Greco - Sim, seria necessário um novo Einstein — seja um único indivíduo, seja um grupo — para elaborar a teoria de tudo. As condições sob as quais a física e a ciência em geral evoluem são sempre diferentes. Justamente porque evoluímos hoje sob condições diferentes é que tentamos unificar a mecânica quântica e a relatividade geral.

ComCiência - Por que é tão difícil juntar as duas pontas? Se e quando essa unificação acontecer, teremos explicado o universo?
Greco
- A dificuldade nasce, creio, da falta de matemática. Da mesma forma como, entre 1908 e 1916, Einstein encontrou dificuldades para formular a relatividade geral pela falta da matemática. Mas a unificação não explicará o universo. Ele é tão grande, que é impossível encerrá-lo numa única teoria, por mais geral que ela seja.

ComCiência - A relatividade se tornou mais famosa que o efeito fotoelétrico, pelo qual Einstein recebeu o Prêmio Nobel. Por quê?
Greco
- Com a relatividade, a restrita e depois a geral, Einstein chegou ao fim de uma jornada. E elaborou uma nova teoria da gravitação. Já com o trabalho sobre o efeito fotoelétrico ele contribuiu para iniciar uma jornada, a da mecânica quântica. Por isso, a relatividade ficou mais conhecida.

ComCiência - Seguindo as idéias de Karl Popper, apesar de sua ampla aceitação, tudo o que se pode dizer sobre as teorias de Einstein é que elas não foram refutadas ainda?
Greco
- Teorias, como Einstein escreveu, são construções livres da mente humana.
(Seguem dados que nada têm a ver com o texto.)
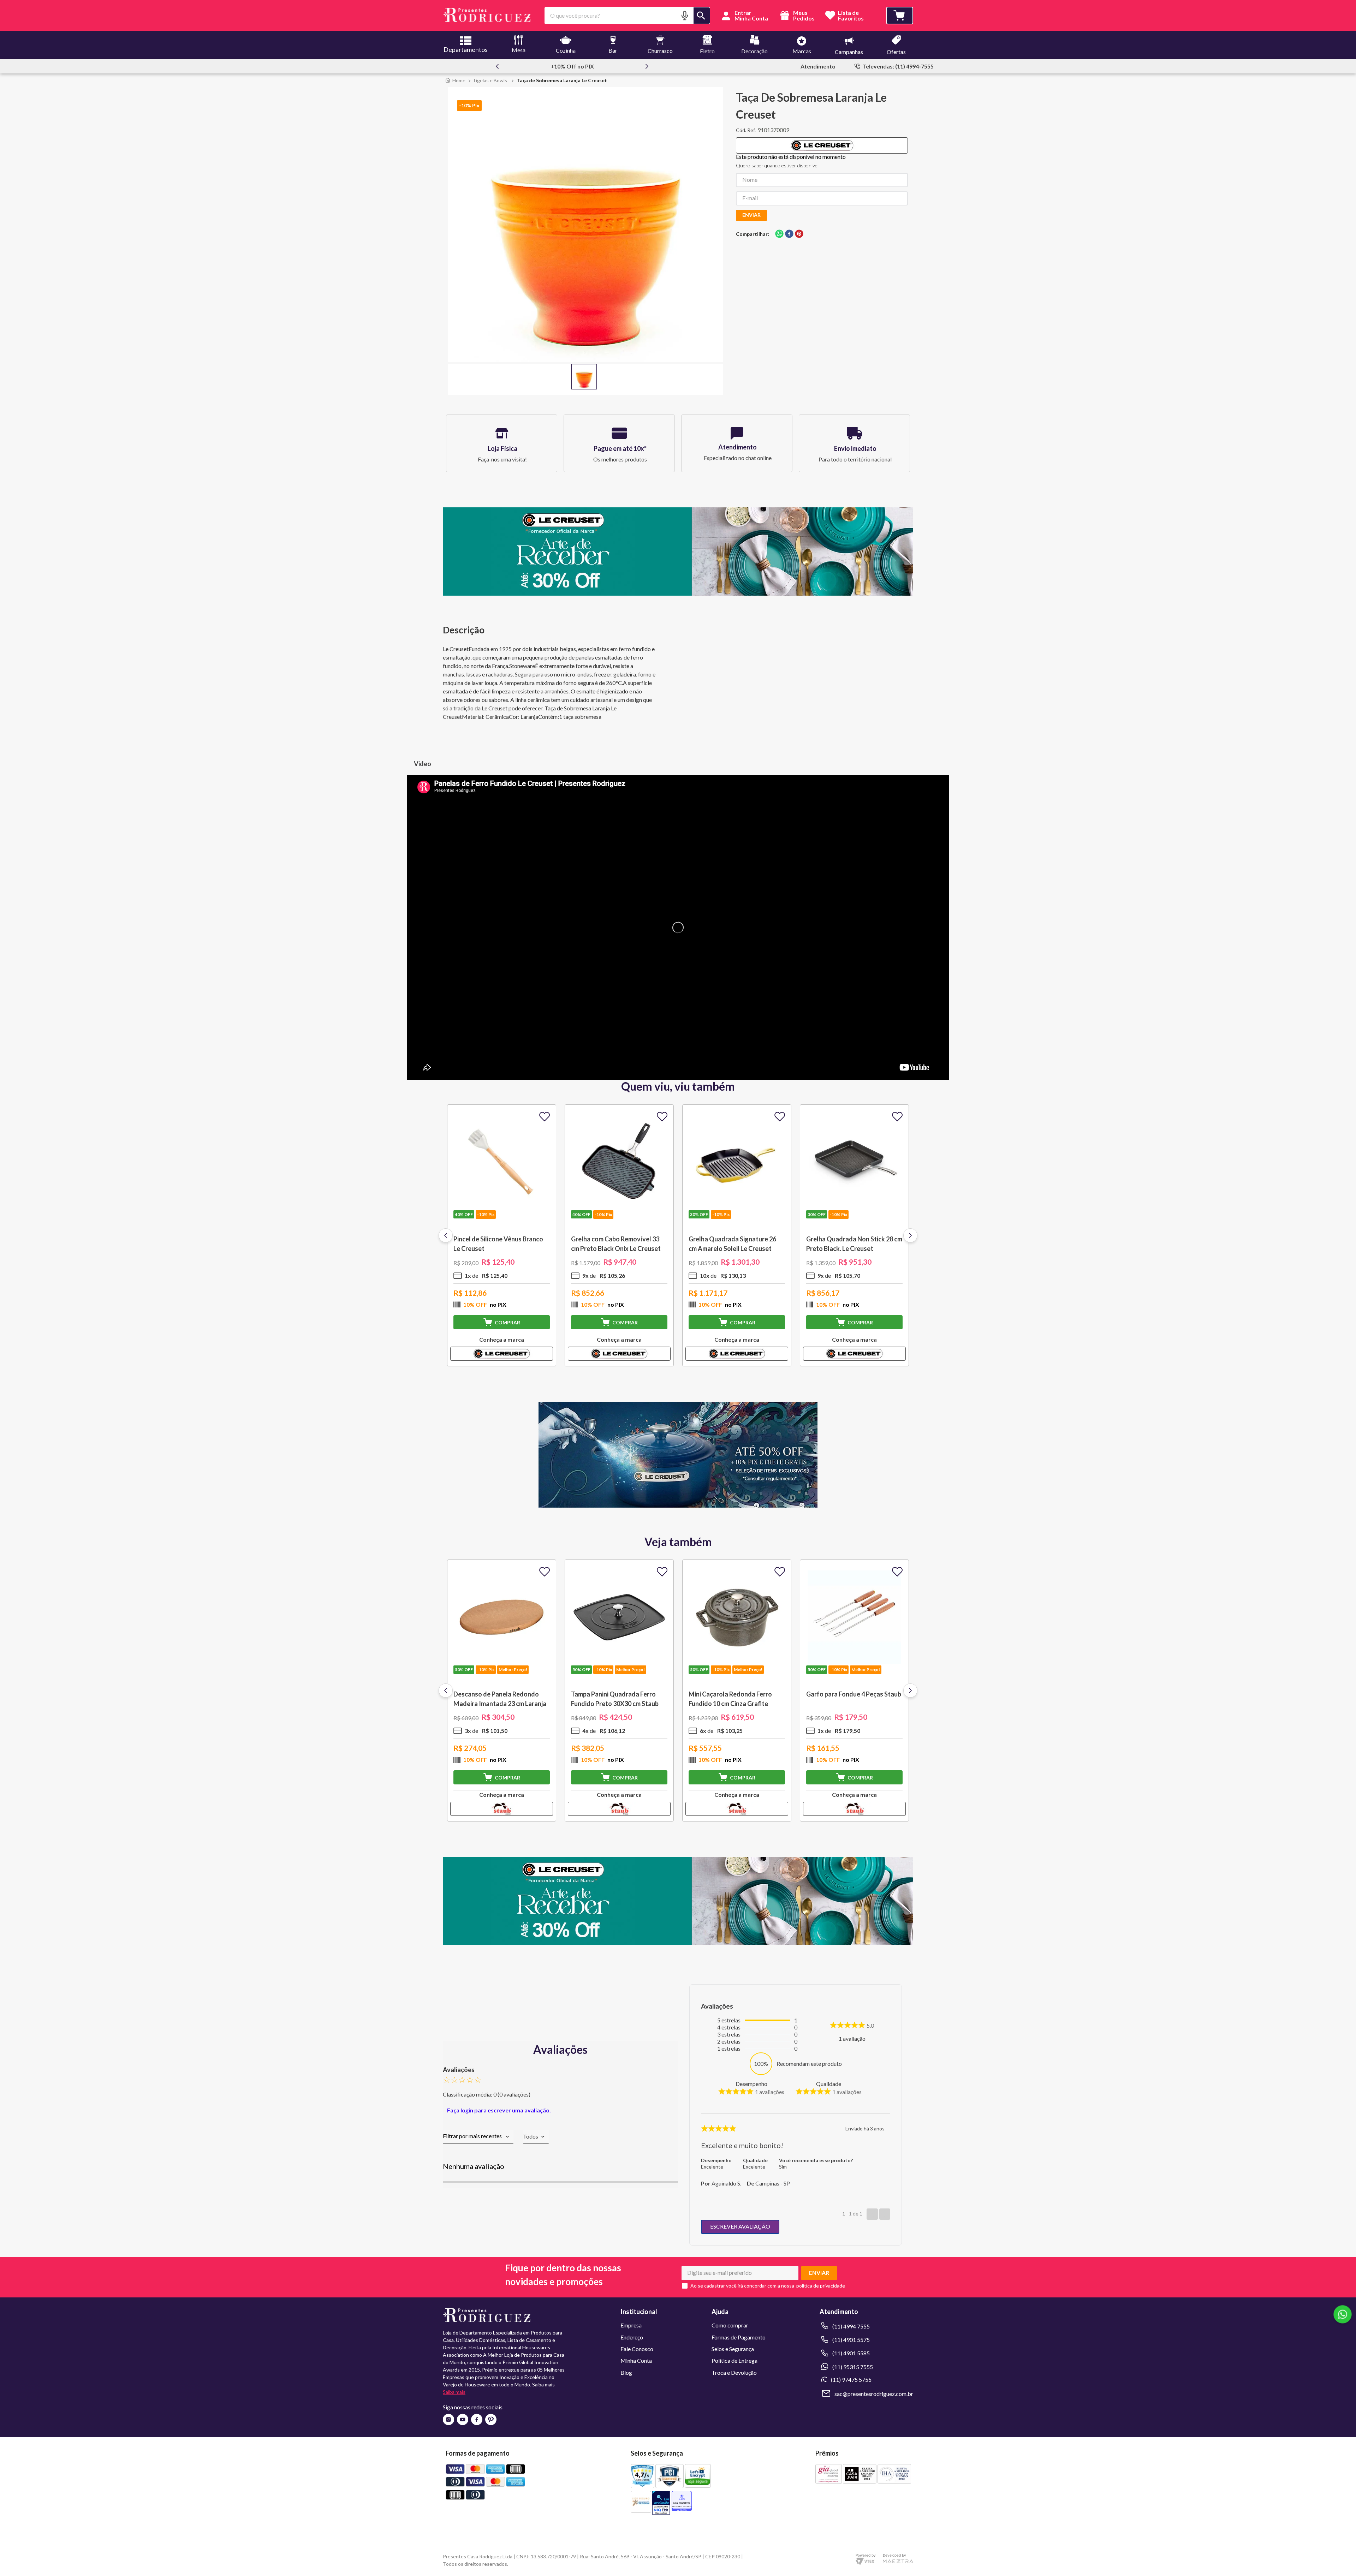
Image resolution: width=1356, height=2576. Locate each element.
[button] (684, 15)
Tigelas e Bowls (489, 80)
Elas representam uma boa aproximação da realidade natural, e não uma descrição definitiva dessa realidade. Elas ‘preservam’ os fatos e não descrevem a realidade última. Então, acho que Popper tem razão: tudo o que podemos dizer é que as teorias de Einstein ainda não foram refutadas.

ComCiência - É possível aproximar a física contemporânea do público geral? Ou ela continuará a fascinar pelo ‘mistério’, como Einstein disse para explicar o sucesso da relatividade?
Greco
- Einstein disse, também, que a base conceitual da relatividade pode ser compreendida pelo público geral, mesmo que o público não compreenda a matemática da relatividade. Somente os especialistas precisam da matemática para compreender plenamente esse aspecto. O biólogo Stephen Jay Gould compartilhava dessa idéia: a base conceitual da biologia pode ser compreendida pelo público geral. E o que valia para a relatividade de Einstein e vale para a biologia contemporânea, é verdadeiro também para a física contemporânea.

Naturalmente, para entender as bases conceituais da ciência, o público geral precisa de ‘bons livros’. Cientistas e jornalistas especializados na cobertura de ciência devem escrever livros e artigos numa linguagem inteligível, atuando no sentido de captar a atenção e provocar a curiosidade do público geral. Einstein e Gould o fizeram.